[Rows from a dataset]
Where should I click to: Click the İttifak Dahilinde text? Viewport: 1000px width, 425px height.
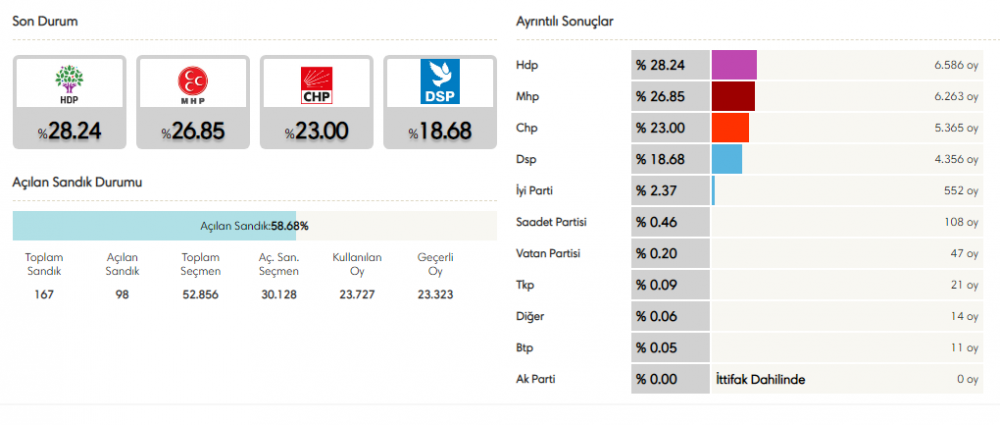coord(761,379)
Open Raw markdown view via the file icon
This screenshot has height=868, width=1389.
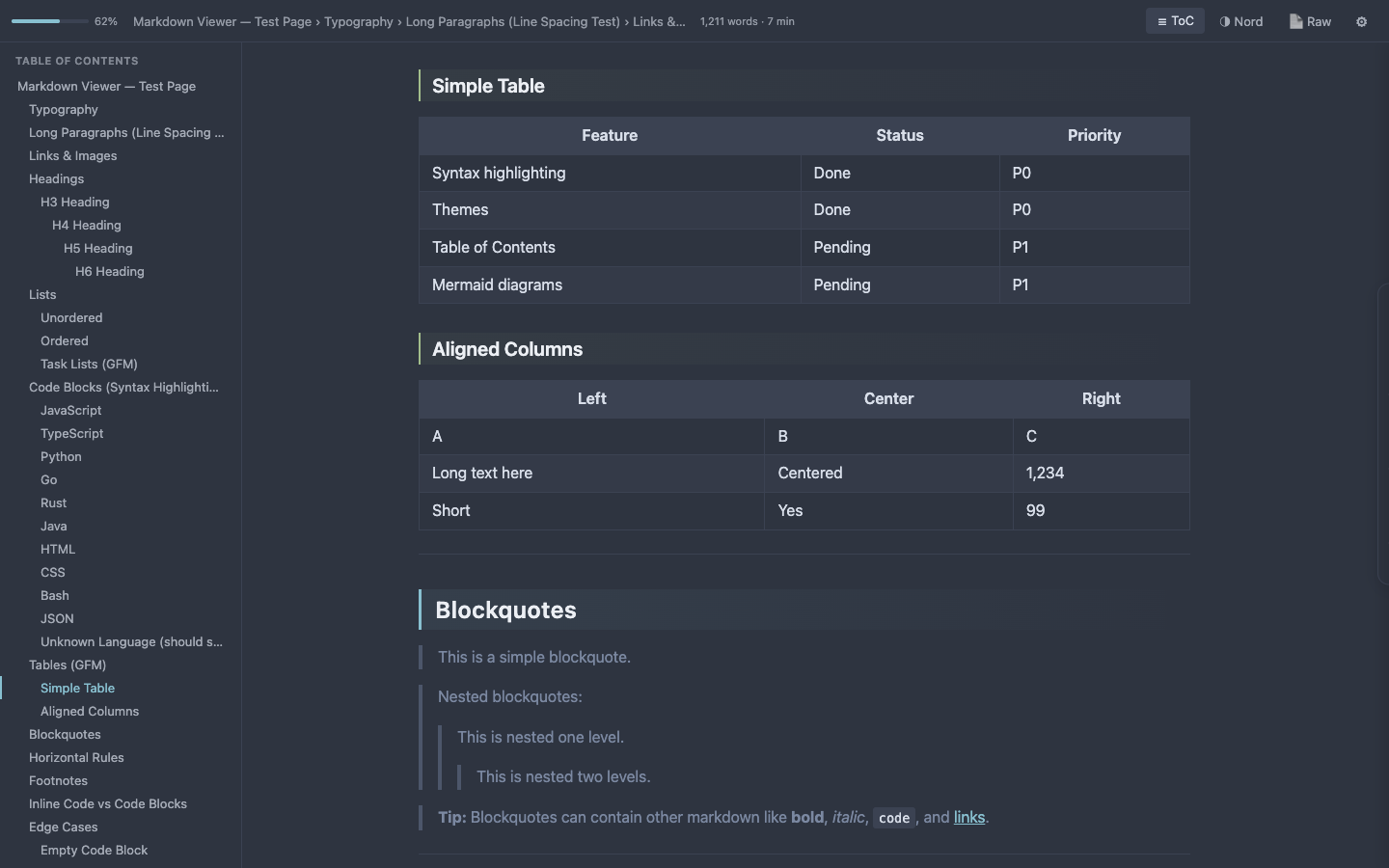[1310, 20]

▸ **Written exercise**
Render every line of the items above as a Markdown table with the columns Row and Text, skipping blank lines. Keep the pictures out of your answer.

▸ **Task response**
| Row | Text |
|---|---|
| 1 | Where should I click to: Click the İttifak Dahilinde text? Viewport: 1000px width, 425px height. |
| 2 | coord(761,379) |
| 3 | Open Raw markdown view via the file icon |
| 4 | This screenshot has height=868, width=1389. |
| 5 | [1310, 20] |